The Johnson group is working to better understand the geochemical behavior of several redox-sensitive contaminant elements, including chromium, selenium, uranium, antimony, tellurium, and mercury.  The toxicity, bioavailability, and geochemical cycling of each of these elements depends on valence state; information about redox reactions is very valuable in managing the environmental impact in contaminated settings or understanding geochemical behavior in natural settings.

The stable isotopes of chromium, selenium, uranium, antimony, tellurium, mercury and other redox-sensitive elements often shift in abundance when redox reactions occur, and thus they often provide a record of past redox reactions.  For example, increases in the 53Cr/52Cr isotope ratio in groundwater can be used to track transformation of toxic, mobile hexavalent chromium to the immobile, non-toxic trivalent state- obviously an important reaction!  The isotope ratios may also be useful as tracers of contamination source.

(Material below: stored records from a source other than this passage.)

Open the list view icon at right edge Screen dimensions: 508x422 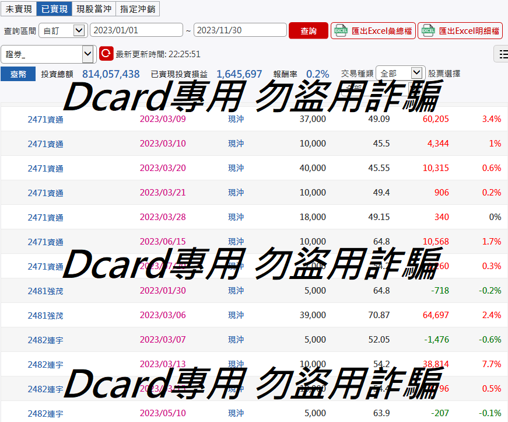pos(502,54)
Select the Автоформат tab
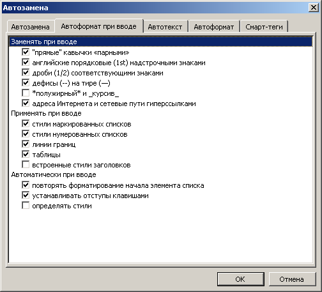Screen dimensions: 322x292 [214, 27]
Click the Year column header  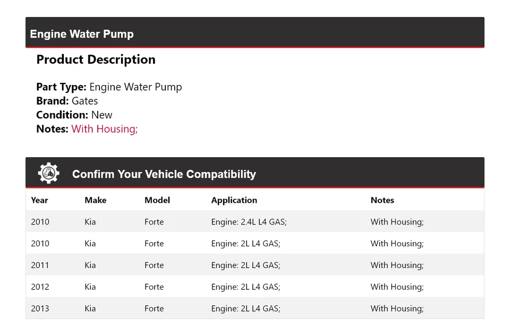point(39,200)
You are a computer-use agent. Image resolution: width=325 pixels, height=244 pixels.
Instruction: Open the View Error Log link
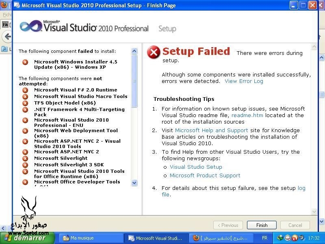[244, 81]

Chromium isotopes have proved to be useful in many contaminated settings.  For information about how to obtain and use chromium isotope data, follow this link.

The group also applies these stable isotope techniques to explore the redox history of the Earth. The shift from an O2-free early atmosphere to the O2-rich conditions of the Phanerozoic was driven by the rise of photosynthesis and other biological changes, but also profoundly influenced biological evolution.  Chromium, uranium, and selenium isotope measurements provide insights into when and how these redox changes took place.

Other interests include  tellurium and antimony isotopes, and strontium isotope ratios as archaeological tracers.

SEE MENU ABOVE FOR PUBLICATIONS LIST AND GROUP MEMBERS PAGE.

The group uses the department’s multicollector ICP-MS laboratory constantly to make these measurements and often develops or improves measurement methods.